TAREFA A FAZER: Dê continuidade ao texto sobre Heliópolis, começando logo depois da última frase.

TEXTO DADO:
######

Laila Sala – Coordenadora de Ação Educacional de CEU Heliópolis Prof. Arlete Persoli, teceu estas palavras a partir dos relatos da comunidade recolhidos no “Projeto Memórias de Heliópolis”, realizado em 2012 pela UNAS e coordenado por Arlete Persoli e Marília De Santis.Trecho extraído do livro “Resistir até que existam territórios férteis”.

 

Assim nasce uma história de décadas de mobilização comunitária, cheia de ação e resistência, dessa que já foi considerada a maior favela da América Latina e onde hoje vivem cerca de 200 mil habitantes.

 

 

CAMINHADAS PELA PAZ

Como a gente faz pra desnaturalizar a violência?

A Caminhada nasceu há 19 anos com a morte de uma estudante, a Leonarda, que representou para a comunidade a gota d’agua em relação a violência e teve um papel muito importante de mobilizar as pessoas em torno de um propósito de paz. Como conta Laila no livro:

“Nas décadas de 1980 e 1990, Heliópolis viveu um dos períodos mais tristes de sua história, pois a comunidade passou a ser considerada uma das mais violentas de São Paulo. O crescimento da violência deixou muitas vítimas. E junto com isso, havia a ideia de que todo morador da comunidade era bandido. A juventude era o alvo principal da violência, porque os meninos e meninas tinham pouco acesso à educação pública, ao emprego qualificado, ao lazer. Era um estigma ser morador de Heliópolis. Em 1999, uma estudante da Campos Salles, Leonarda, foi assassinada em frente à escola. O diretor e o professor Orlando Jeronymo, junto com as lideranças da UNAS, decidem dar uma resposta a essa tragédia. Foi a origem da 1a Caminhada Pela Paz, reunindo aproximadamente mil pessoas, entre estudantes, professores e comunidade.” Laila Sala, em “Resistir até…”

Segundo Marília, hoje quando acontece um caso de violência isso choca, antes era natural. Ela considera isso uma vitória para a comunidade, fruto das caminhadas. A Caminhada pela Paz acabou então se tornando um movimento, o Sol da Paz, onde na reunião aberta as pessoas trazem as demandas da comunidade. Uma vez por ano quando tem a caminhada, geralmente em junho, ela acaba funcionando como um balanço e uma visibilidade para as questões das instituições. Ela atualmente reúne de 10 a 12 mil pessoas todos os anos. Além disso já estão influenciando e multiplicando a ação em outros territórios, como no Parque Bristol.

 

 

“Comunidade educadora nos ensina a consciência

De gente muito unida,

cheia de experiência

Que transforma a realidade

com trabalho e com amor

E leva essa verdade

para qualquer lugar onde for”

 

Manifestos da caminhada pela Paz, extraído do livro Resistir até que existam Territórios Férteis

ESCOLA SEM MUROS 

Derrubando muros para tecer relações

Marília conta que quando a escola Campos Salles foi fundada, há mais de 60 anos, atendia população de classe média e com o processo de favelização ela acabou sendo referenciada como uma escola de periferia, violenta. Se hoje o CEU Arlete Persoli em Heliópolis é visto como centro referência de educação para a comunidade, muito se deve aos movimentos entre instituições e comunidade que aconteceram desde os anos 90, especialmente com a influência de Braz Nogueira e Arlete Persoli.

######

MATERIAL DADO:
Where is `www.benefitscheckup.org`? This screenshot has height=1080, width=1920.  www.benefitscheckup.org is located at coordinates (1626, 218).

######

RESULTADO DA TAREFA:
“Na década de 1990, um novo diretor, Braz Nogueira, chega à Escola Municipal de Ensino Fundamental (EMEF) Presidente Campos Salles. Ele busca ajuda das lideranças comunitárias para transformar a realidade da escola, que era marcada pela violência. As transformações da escola não pararam de acontecer. Um projeto pedagógico inovador foi o caminho que a equipe da escola decidiu trilhar, junto com as lideranças comunitárias e alguns professores. “ Laila Sala, em “Resistir até…”

Uma das grandes mudanças realizadas pela escola foi literalmente derrubar muros e paredes da instituição na necessidade de extinguir  as barreiras entre escola e comunidade. Nesta ação- reflexão a escola se deu conta que não bastava derrubar muros.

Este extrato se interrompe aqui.